Just who were the offspring of Ms. Chambers, and why should we even care about them?:
LaToya was killed at age 15 in the lobby of a Cabrini-Green high-rise April 26, 2000, during an argument between her boyfriend and a 13-year-old boy, who was later convicted. 
Her brothers Carlos and Jerome also were gunshot victims. 
Carlos, then 18, was shot and killed just after Thanksgiving 1995 at the corner of Jackson Boulevard and State Street, apparently by a boy with whom he'd had an argument. 
Jerome was shot and killed at age 23 on July 26, 2000. He had reportedly been standing at a pay phone in the 400 block of West Chicago Avenue when a maroon van pulled up and its occupant opened fire. 
According to a 2000 Tribune story, Ronnie Chambers had tattoos on his forearms to remind him of his dead siblings: a crucifix with a ribbon draped across it commemorated Carlos, a tombstone with a crucifix was for Jerome and another tombstone with a cross honored LaToya. After his death Saturday, Smith called Ronnie Chambers "my everything. I lost a part of me. ... Nothing that anyone can say can make me feel better." 
In a December appearance on the "The Ricki Lake Show," Chambers identified himself as a former gang member who was trying to help others stay away from that kind of life. 
Police said he'd been arrested 29 times and had four felony convictions. Records show his most recent conviction was in 2005 for receiving, possessing or selling a stolen motor vehicle. He was sentenced to three years in the Illinois Department of Corrections, records show. 
Chambers, whose nickname was "Scooby," had been "trying to change his life," Smith said. 
He worked in the music business, and had returned from an event for YK, an aspiring rapper he was trying to help, when the shooting occurred, Smith said.

What a wonderful family portrait! And an aspiring rapper to boot!

Mayor Rahm Emanuel went one further in describing Hadiya Pendleton, whose death will be used like Derrion Albert’s in 2009 and Ben Watson’s in 1984 to try and draw attention to the black violence killing the city of Chicago:

“She is what is best in our city. A child going to school, who takes a final exam, who had just been to the inaugural,” Emanuel said. “You look at her, you look at how she talked about her future. She took her final exams. She had dreams. And this gang-banger, this punk took that away from Cleopatra [her mother]. They took it away from Hadiya. And in my view, they took it away from the city of Chicago.”

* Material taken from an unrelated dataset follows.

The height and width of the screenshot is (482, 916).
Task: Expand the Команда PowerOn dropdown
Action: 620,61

America’s dreams must no longer be to watch one or two children escape the nightmarish conditions of the Chicago Public School system – which are created by the more than 92 percent non-white K-12 students who attend the CPS system – and hold this high as some sign of progress, while the entire city regresses into a state of permanent Haitian helplessness.

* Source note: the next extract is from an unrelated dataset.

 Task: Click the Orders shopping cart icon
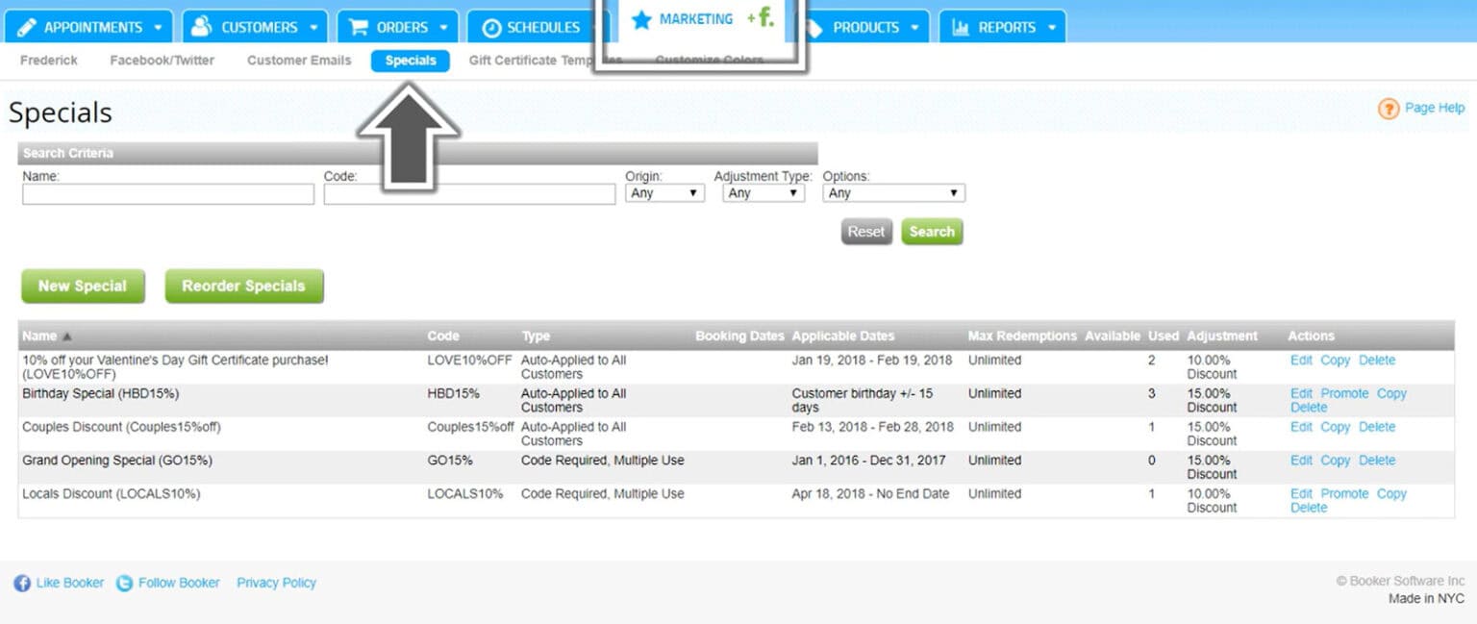click(x=360, y=26)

There is no reform possible when the State is held captive by the fear of black riots or black boycotts unleashed by Organized Blackness; there is no reform possible when the State sits by and watches large sections of the city of Chicago turned over to black gangs (and Latino gangs) as their ‘turf, where law-abiding citizens and cops are even fearful to tread; there is no reform possible as long as Black-Run America (BRA) ensures all dialogue on race is only for those who qualify for “protected speech” – meaning the kind where black dysfunction is obviously the fault of white people and white racism.

Depo-Provera is the solution; after all, Rahm Emanuel’s friends in Israel are using the same trick to keep a state he has dual-citizenship in free of what that society has obviously deemed “a menace.”

More importantly, getting tough on gangs and going to war with them is the short-term solution to taking back urban areas from the type of black criminality that is killing them.

Neither of these solutions will be implemented, but it’s important that we note the problems plaguing Chicago – that is, primarily black violence, which drives away outside capital, investment, and potential home-buyers/gentrification – can be dealt with instantly.